-- Begin --

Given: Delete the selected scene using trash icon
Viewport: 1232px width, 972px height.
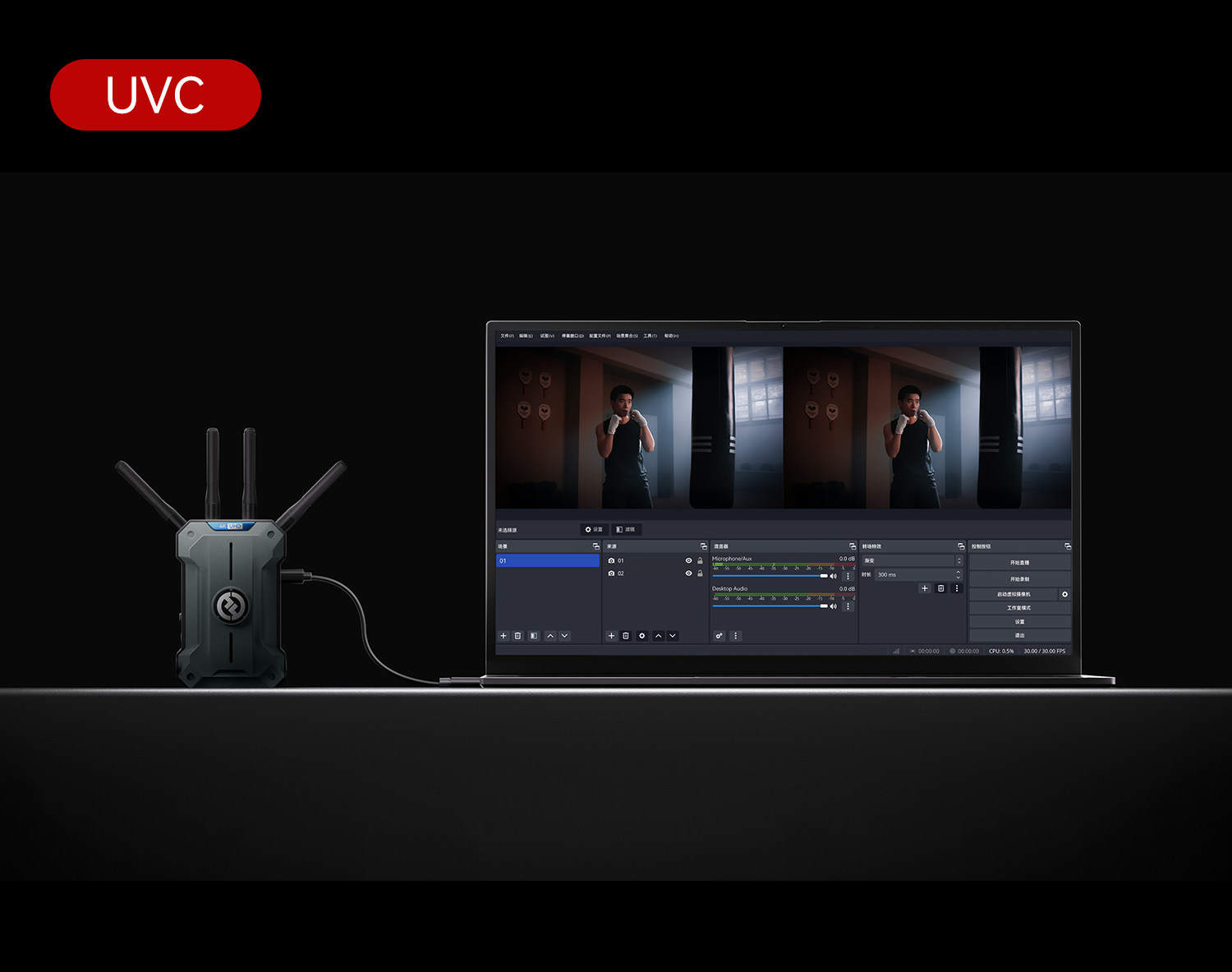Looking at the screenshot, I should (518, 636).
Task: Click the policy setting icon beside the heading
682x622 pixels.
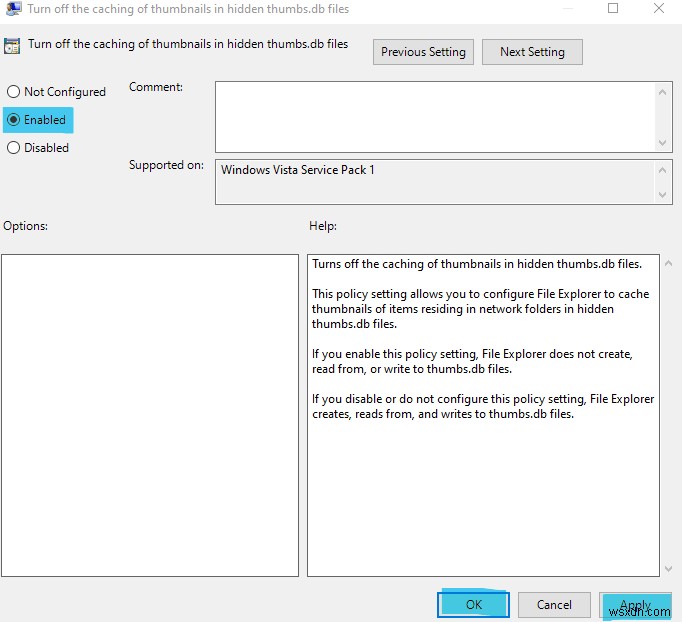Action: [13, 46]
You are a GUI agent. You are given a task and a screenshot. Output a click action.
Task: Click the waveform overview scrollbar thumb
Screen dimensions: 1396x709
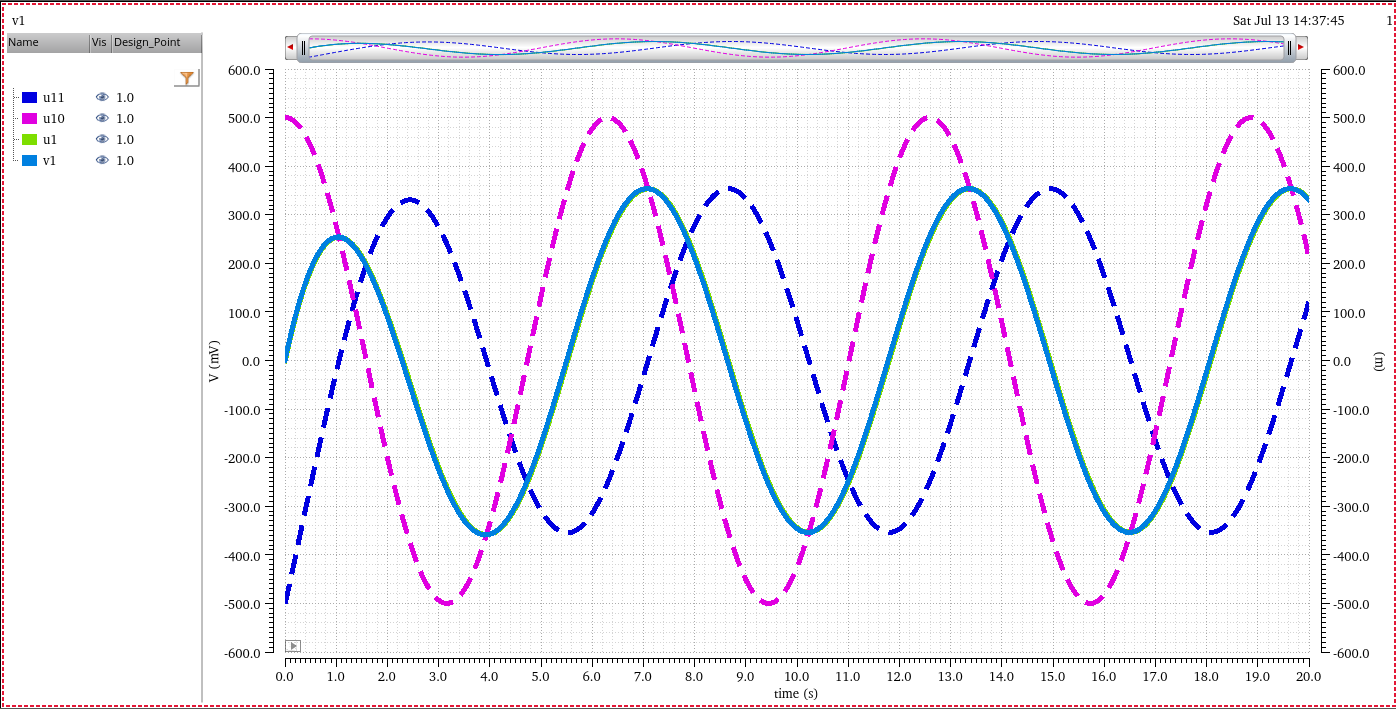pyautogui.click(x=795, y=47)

-- End --

§ **WHAT TO WORK ON**
Reproduce the text of all three entries above word for word, leaving out the pictures.

§ **TASK OUTPUT**
Given: Delete the selected scene using trash icon
Viewport: 1232px width, 972px height.
Looking at the screenshot, I should (518, 636).
Task: Click the policy setting icon beside the heading
682x622 pixels.
Action: [13, 46]
You are a GUI agent. You are given a task and a screenshot. Output a click action.
Task: Click the waveform overview scrollbar thumb
Screen dimensions: 1396x709
pyautogui.click(x=795, y=47)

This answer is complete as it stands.